End of retail career
“I loved being in retail, but when I looked at the future of retail jobs, I realized there may be fewer in the future,” Durham said. “I knew that if I wanted to find something more stable, I might have to get more schooling.”
Durham was realistic. She had some background in health sciences, having trained as a lab technician before raising children and starting her retail career. “At age 67, I wasn’t going to go back for a four-year degree,” she says. “I also wanted to work, do my job, and then go home and enjoy my family.”
She discovered her local Ivy Tech campus—just 10 minutes from her house—offered a phlebotomy program (phlebotomists collect blood for donation or for testing) that would allow her to get the training and education she needed with just 17 credit hours, a course of study that she could finish in just two semesters and begin working in the spring. She submitted the Free Application for Student Financial Aid (FAFSA) and discovered that most of her costs would be covered.
“Throughout my life, there have been times that I have thought about going back to school,” she said. “It feels good to be doing it.”
Earn a new credential
Using this time to increase skills, knowledge and earn a new credential or start a college degree makes sense.
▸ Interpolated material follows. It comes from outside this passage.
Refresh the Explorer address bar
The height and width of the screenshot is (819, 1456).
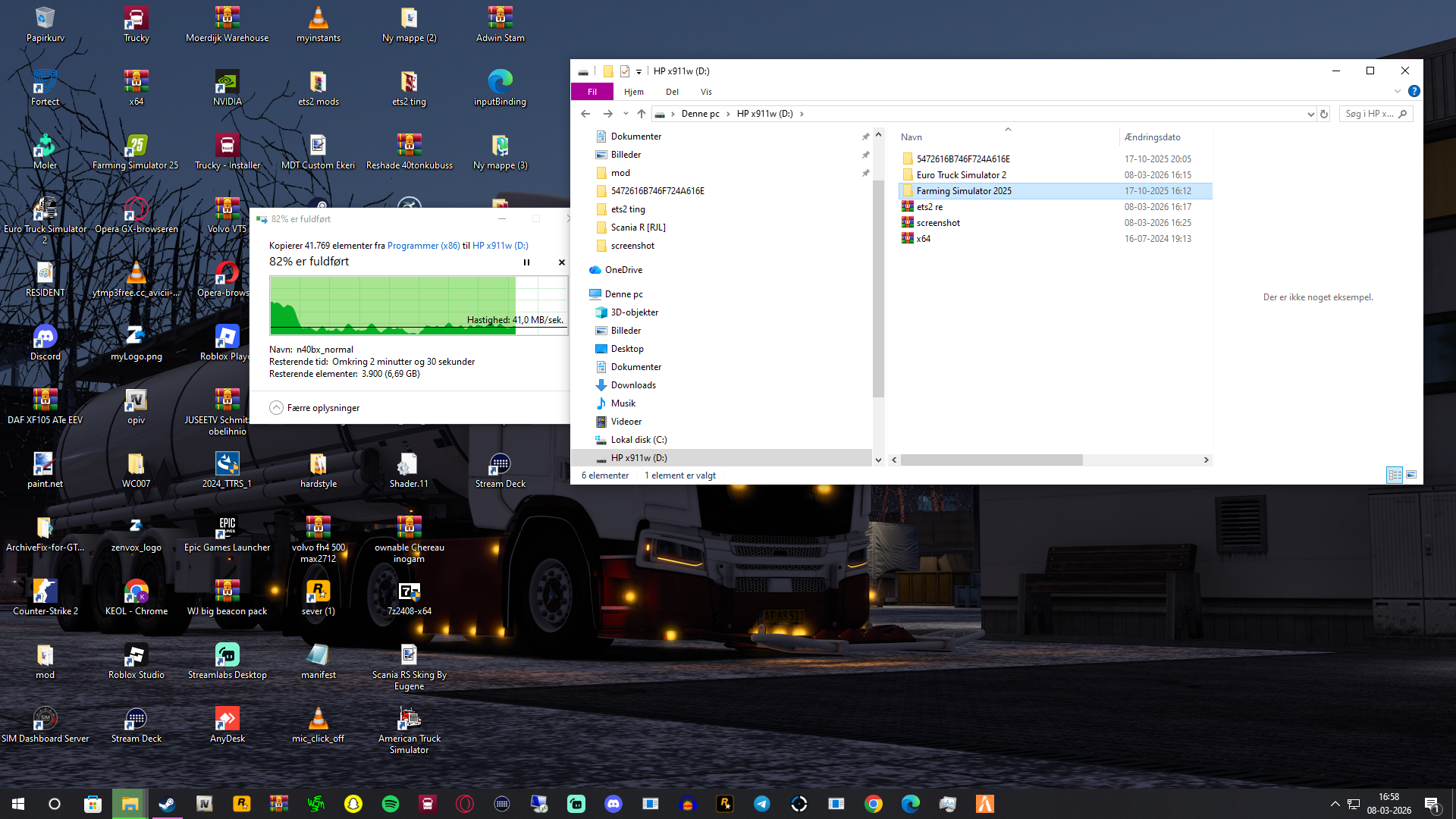click(1324, 114)
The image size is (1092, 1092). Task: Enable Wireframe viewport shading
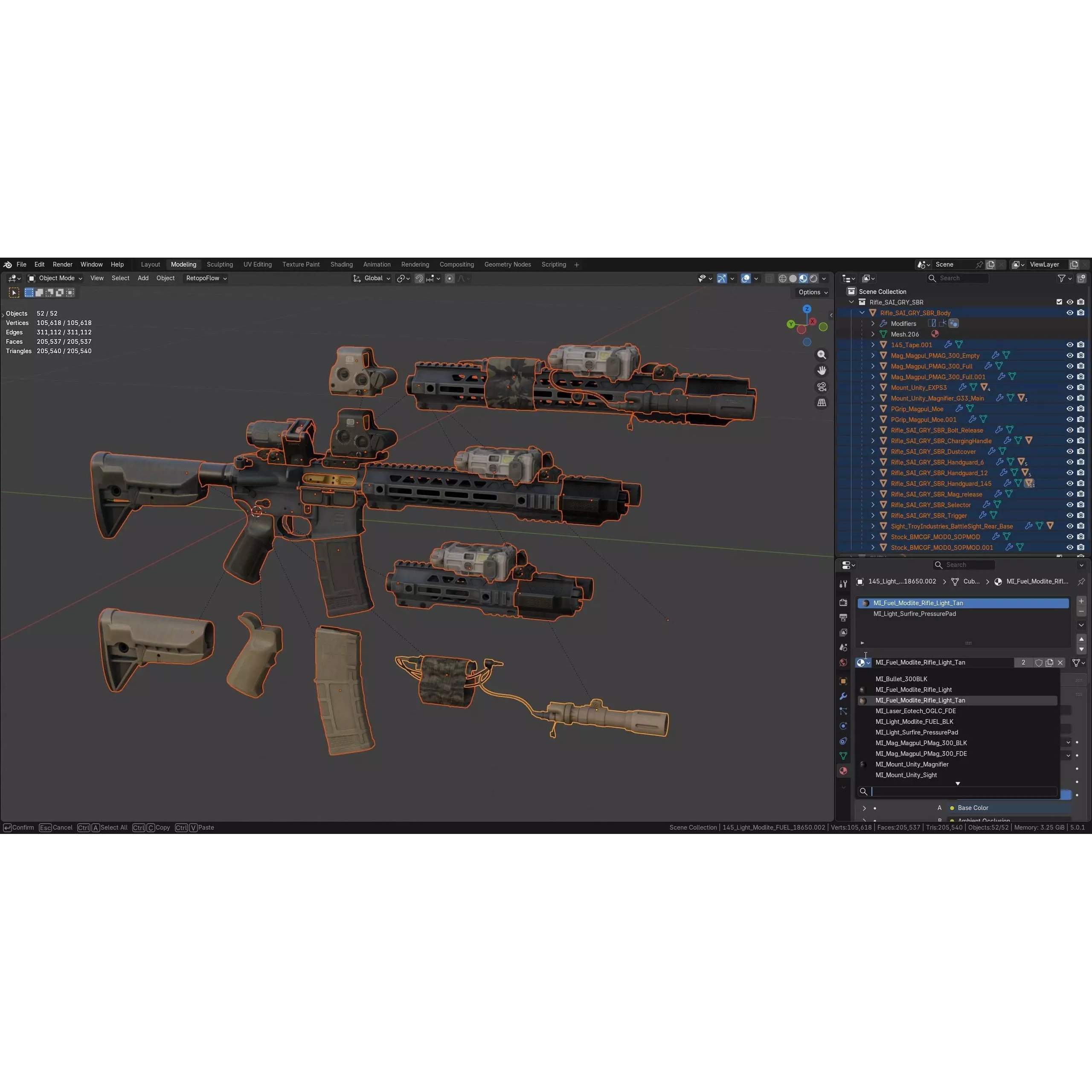click(x=783, y=278)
And it definitely makes sense to finish a degree program if you’ve already started. The most expensive mistake many college students of all ages make is to start college and not finish, spending thousands of dollars and having no degree to show for your work and expense.
As Durham discovered, financial aid isn’t just for first-time students in their teens and twenties. Take these steps to make sure you haven’t left any student financial aid on the table:
Complete the FAFSA. There is no age limit for federal student aid and applying is free at fafsa.gov. You might qualify for grants (student aid funds that do not have to be repaid; most federal grants are based on financial need); work-study (earned through a job on or near campus while you are in school); and/or loans (borrowed money, which must be paid back with interest). To apply for financial aid for the 2021-2022 academic year, complete the Indiana FAFSA by April 15, 2021, and before the federal FAFSA deadline of June 30, 2021.
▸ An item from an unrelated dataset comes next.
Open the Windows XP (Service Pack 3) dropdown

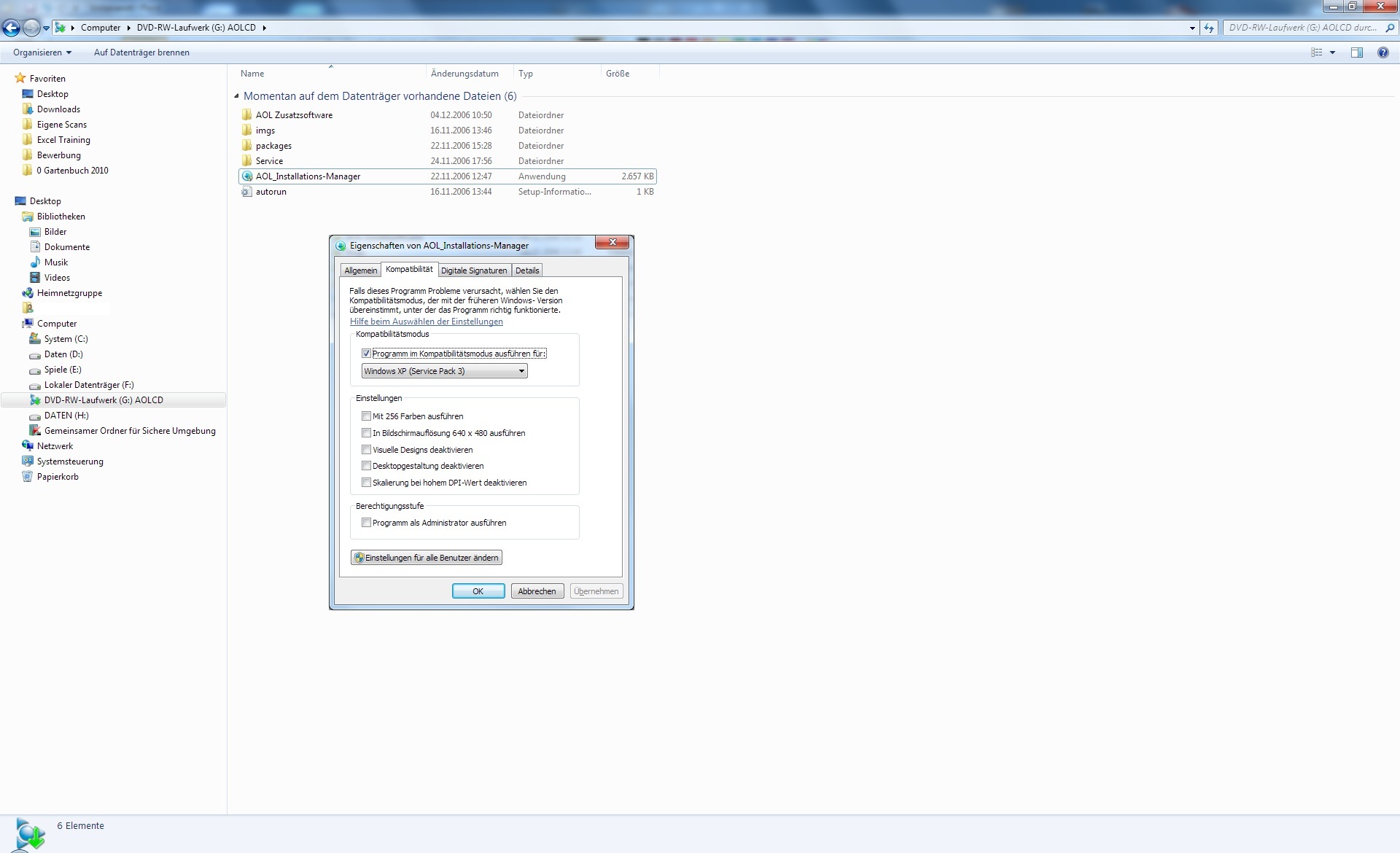click(444, 371)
Understand the financial terms. If you’ve applied for financial aid, make sure you understand all the terms in the package. Don’t hesitate to meet with financial aid professionals at your college to ask lots of questions. See Career Ready’s list of helpful financial websites on page 30 and see the financial aid terms on the next page.
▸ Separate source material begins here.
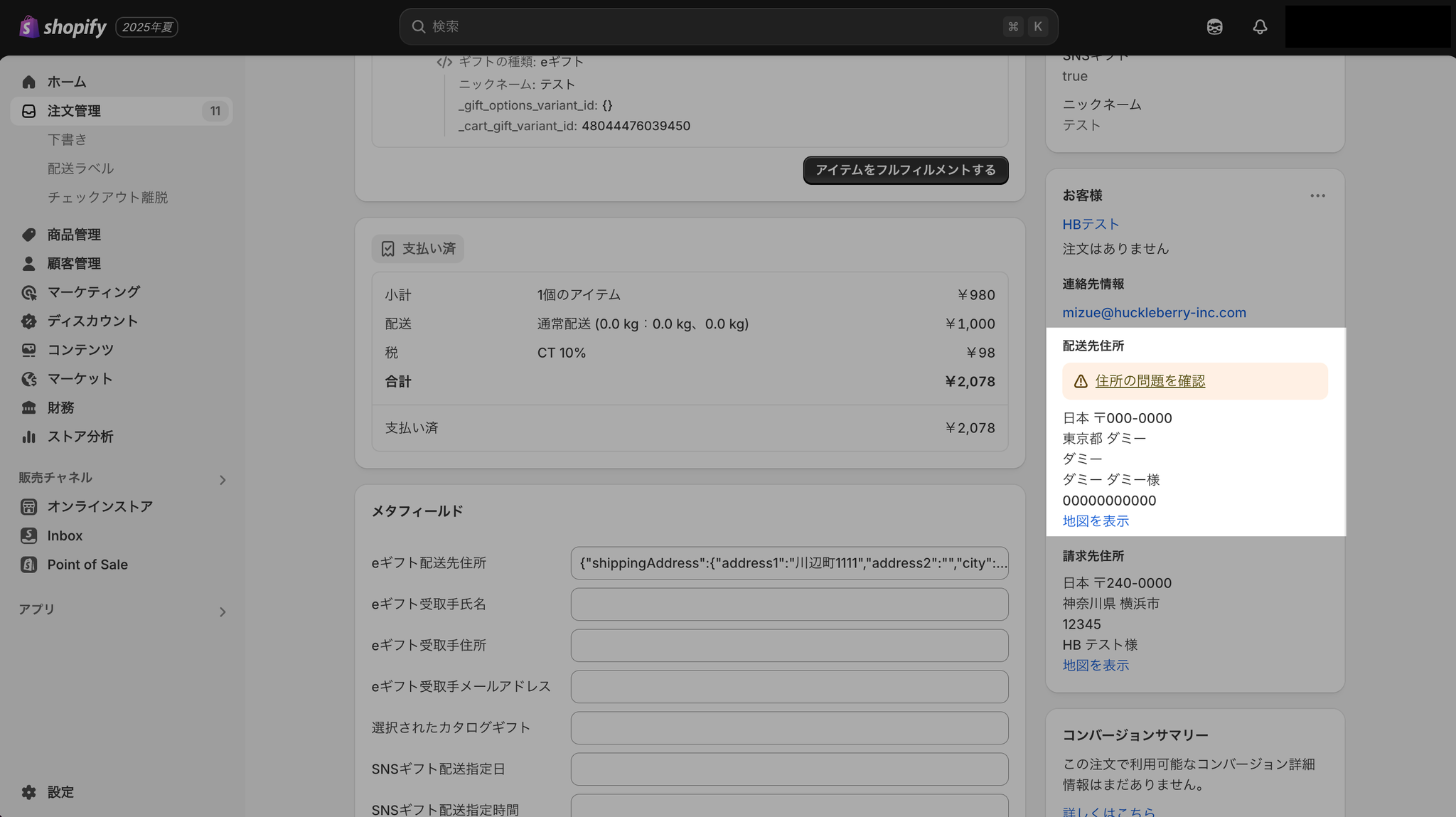
Task: Open the お客様 three-dot menu
Action: [1317, 196]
Consider a “stackable” degree as a way to control costs. Many colleges offer opportunities to break a degree down into manageable chunks—a series of certificates or credentials that, taken together, lay the basis for a larger credential or degree. Paying tuition for a two-year associate degree right now, for example, might be a struggle, but perhaps there is a one-year certificate program that can be stacked on another, getting you closer to your goal while giving you nearly instant learning and credibility. If you’re looking for a certificate program, consider the options available at NextLevelJobs.org.
Look for scholarships. Ever hear of the Two Oaks Scholarship? One of several scholarships offered by the Central Indiana Community Foundation, the Two Oaks scholarship is a renewable scholarship given to an Ivy Tech Community College graduate who has been admitted to IUPUI and plans to pursue a bachelor’s degree dedicated to helping or serving others. It is one of thousands of scholarships available to traditional and non-traditional students every year—but you probably haven’t heard of most of them. Check with your local community foundation—all of Indiana’s 92 counties are represented by a community foundation that supports many worthy causes, including scholarships. Also check with your employer, house of worship, service clubs and neighborhood centers, too. Next, move on to some of the trusted names in scholarship searches, such as Fastweb.com, Scholarships.com and Niche.com. Log on, and start searching for free money—there are special scholarships for every kind of student, including single parents, veterans and many other special circumstances.
*The survey of more than 1,000 U.S. adults between ages 23 and 55 was conducted by Full Circle Media and Champlain College Online.